Angela Cobbinah talks to fabric designer Althea McNish, whose colourful work is included in a celebration of black creativity at Somerset House

20 June, 2019 — By Angela Cobbinah

Althea McNish in 2008. Photo: Angela Cobbinah

MORE than 60 years ago, an undergraduate of the Royal College of Art created a textile that would help revolutionise fabric design in Britain.

The student was Althea McNish, a precocious young Trinidadian with a kaleidoscope eye for colour, and the print was Golden Harvest, inspired by a day out in the Essex countryside. Now part of the V&A collections, it sold around the world and launched a glittering career that saw Althea commissioned by the likes of Dior.

Just turned 95, she is the oldest living artist to be included in Get Up Stand Up Now, Somerset House’s glorious celebration of 50 years of black creativity in Britain, an exhibition of 100 or so individuals. On display are colour variants of Golden Harvest, which Althea designed in 1957 after taking an early morning walk through swaying wheatfields, giving it a tropical twist.

“It was a wonderful experience,” she told me when I visited her last week after she’d been unable to attend the show’s opening due to illness.

“It reminded me of when I used to walk through sugar plantations and rice fields while growing up in Trinidad. I seemed lost in all that wheat. The sun was beginning to shine and I just let my imagination do the rest.”

The first black British designer of international repute, Althea arrived in England in 1951 to study textiles at the London College of Printing and later the Central School of Art, where she was tutored by the sculptor and pop art pioneer Eduardo Paolozzi. When she joined the Royal College of Art, she came under the influence of Hugh Casson, then professor of interior design, who allowed her to experiment with her ideas.
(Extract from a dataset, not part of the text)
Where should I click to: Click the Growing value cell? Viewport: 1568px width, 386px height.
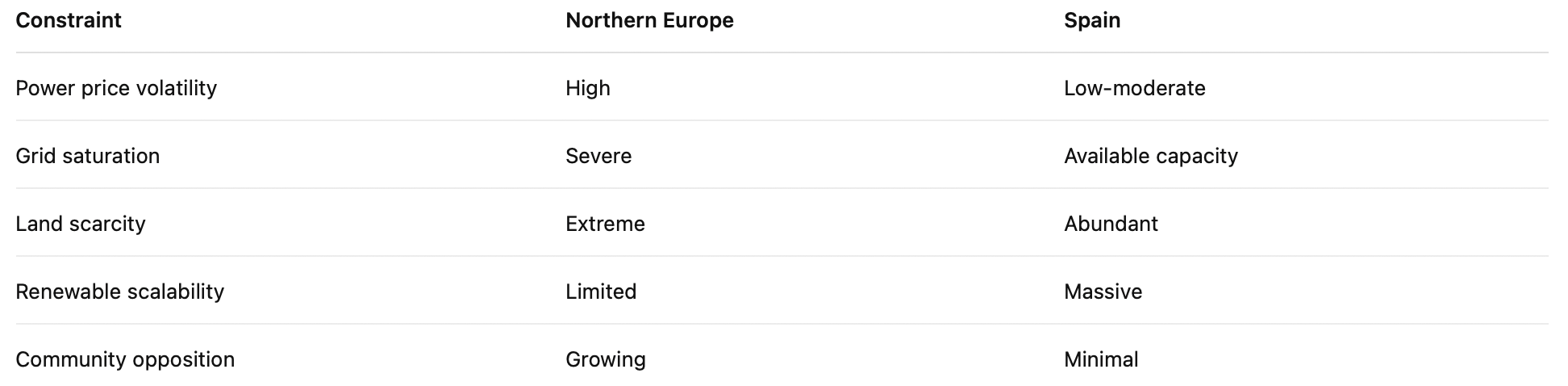click(x=606, y=359)
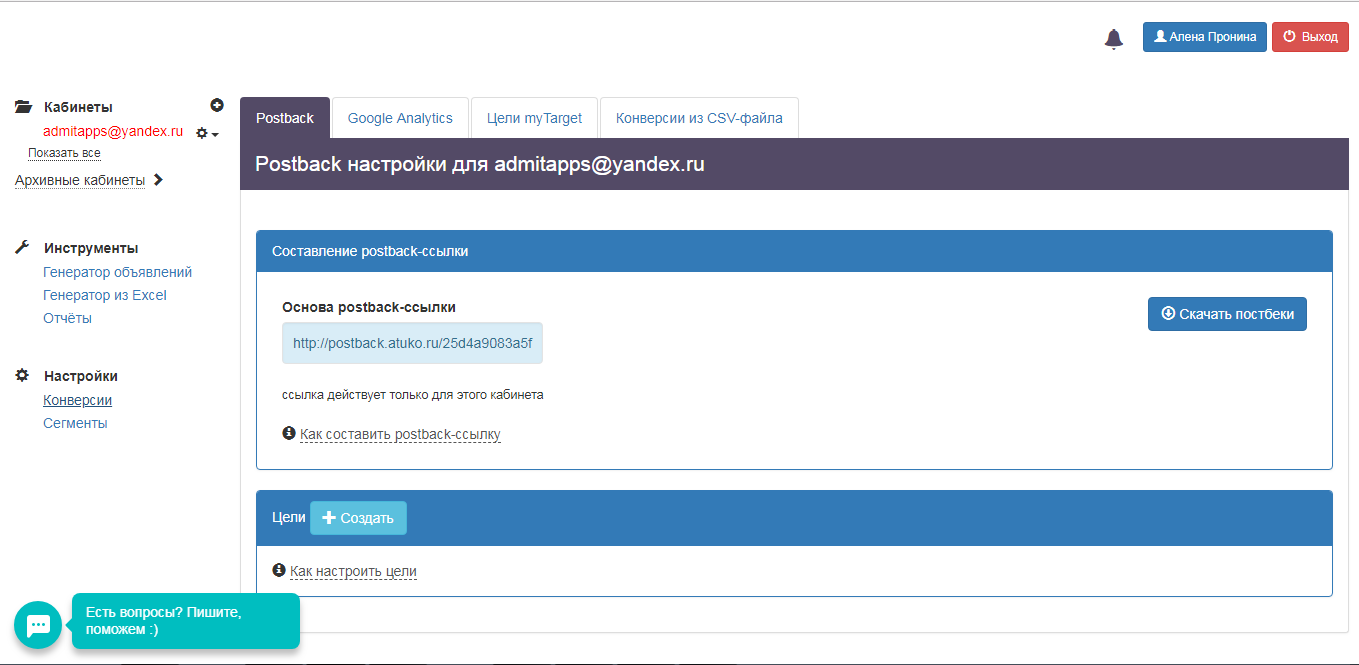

Althea was nothing if not bold and impulsive. A day after graduating, she famously headed for upmarket fabrics store Liberty armed with a portfolio of her work. It included the Golden Harvest print. Head of the firm Stuart Liberty was so impressed he commissioned her on the spot to design a new collection.
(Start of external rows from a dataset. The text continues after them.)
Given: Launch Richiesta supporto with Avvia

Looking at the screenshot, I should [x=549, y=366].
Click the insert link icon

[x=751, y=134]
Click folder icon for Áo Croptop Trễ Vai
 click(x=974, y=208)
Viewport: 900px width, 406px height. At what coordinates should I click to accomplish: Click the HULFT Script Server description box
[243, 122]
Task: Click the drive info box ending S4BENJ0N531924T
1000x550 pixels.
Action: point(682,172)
Britain at the time seemed shrouded in a permanent post-war gloom, where even the light was rationed.

“People needed more colour in their lives and I decided to give it to them,” she says.
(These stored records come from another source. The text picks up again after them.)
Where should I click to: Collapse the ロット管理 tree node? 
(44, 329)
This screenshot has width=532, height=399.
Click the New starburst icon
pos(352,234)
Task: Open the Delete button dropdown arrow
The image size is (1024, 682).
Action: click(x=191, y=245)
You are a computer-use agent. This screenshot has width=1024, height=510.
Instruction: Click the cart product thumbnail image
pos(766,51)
Her stock in trade were gaudy, splashy prints of flowers or fruits and cascading abstract patterns, where colours clashed and competed for attention. Inspired by the hues of nature – whether in Trinidad or Essex – what gave her the edge was her experimentation with dyes and surfaces and her technical ability to screen print, which led to collaborations with industrial print manufacturers like Hull Traders and Heals.

“I knew how to preserve the integrity of my chosen colours so whenever printers told me it couldn’t be done, I would show them how to do it,” she once told me from her Tottenham home, where her studio was based.

Her work with Dior, for whom she also produced a new collection, enabled her to indulge in her favourite fabrics, silk and velvet, but at the other extreme she also created massive laminate panels for passenger cruise liners.

A leading member of the influential Caribbean Artists Movement of the early 1970s, which first proclaimed the presence of black artists in Britain, she helped to establish new furnishing trends as well as inspire more adventurous fashion designers further down the line like Zandra Rhodes.

As for Golden Harvest, that has been replicated so many times over that it will be instantly familiar to most in a variety of forms, from wallpaper for the humble front room to wall hangings for the official residence of Shridath Ramphal when he was appointed Commonwealth secretary-general in 1975.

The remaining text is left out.